Plastics have destroyed our world even more than animal agriculture. Our scientists don't yet understand the full scope of how catastrophic it is, but they accept the catastrophe of it. Animal agriculture as we practice is is abhorrently and unnecessarily cruel, but so is our blind disregard for the impacts of the millions of tonnes of plastics we've released into our biosphere. These substances injure and kill many billions of animals every year causing unfathomable suffering, and the damage is done. There's no putting the plastic back in the bottle. Every year from now on more animals will suffer and die from plastic exposure even if we stopped making it, and we won't stop making it. We won't even slow down until collapse forces our hands.

It's not whataboutism. We fucked our world in every way possible all at once because we insisted we needed to breed uncontrolled and we discovered the petrochemical technology to support our overshoot. This supported our animal agriculture industry as much as it supported our more agrarian efforts. And it's where we get the stuff to make plastics, too. So if you want a tangible villain it's fossil fuels over everything else, but it's not even about fossil fuels.
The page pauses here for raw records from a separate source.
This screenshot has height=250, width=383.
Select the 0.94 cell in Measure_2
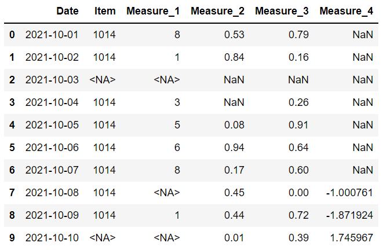234,147
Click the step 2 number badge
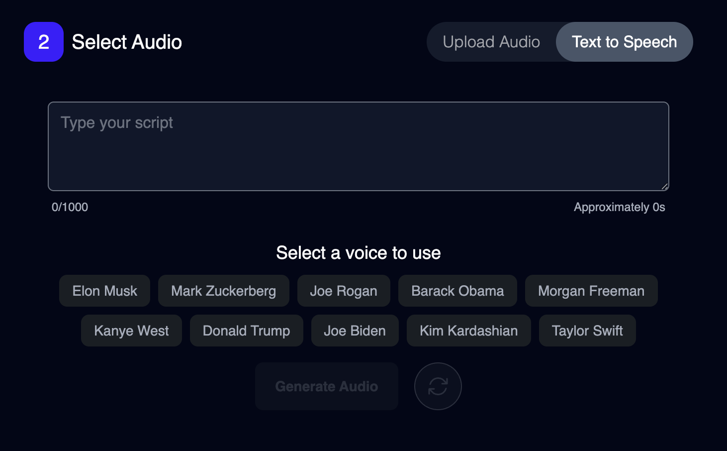The width and height of the screenshot is (727, 451). tap(44, 42)
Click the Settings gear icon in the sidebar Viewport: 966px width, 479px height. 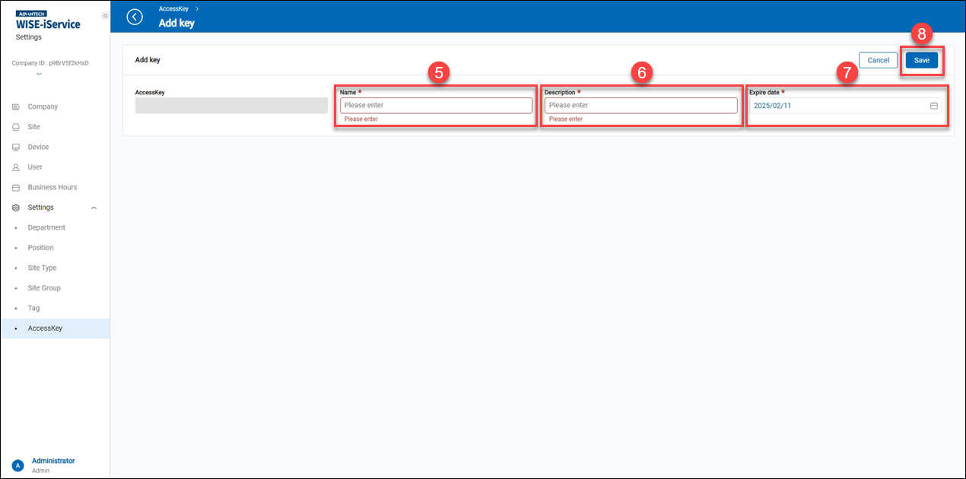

It's about the emotions we valued so much over our generations that we chose to ignore the limits of our environment on every scale. It was feels over reals based denial that led to our climate crisis, our plastic crisis, our failed Covid responses. Did you catch "Don't Look Up"? The film itself is the film depicted in the film itself and we're consuming it with popcorn as we race toward extinction due to our climate crisis and the multiple crises of chemical pollution we've caused in excess of our atmospheric emissions.

If all you're concerned about is meat and animals you're using that one thing to pretend the bigger picture isn't more important -- and it is. But I think both of you offered some good ideas in this thread. We don't accept these kinds of things overnight. Just keep taking the time to think about it more. If your experience is anything like mine you'll find it helps in feeling better about living in a dying world, too. Familiarization helps us reach acceptance of things we cannot control, and one of the only things we actually can control is our emotionalism, which we most commonly pretend we can't. That's stuff for a different comment but it all ties in and I think it's all important. In short, we facilitate self dishonesty by abusing the intoxicating nature of our elective emotional responses and the substances responsible for our perceptions on these scales are so supremely addictive we don't want to see it. This is how we ended up with an increasing number of people who don't care what is real. It's one more aspect of living in a feels over reals based society. And it is entirely, 100% unnecessary suffering. We could and can choose to address the problems and heal some of this damage and trauma. There's nothing stopping anybody but the constraints of their circumstance coupled with the rules they've internalized to handle their emotions, their emotional expectations. Ugh I'm doing it again. You're probably long gone, too.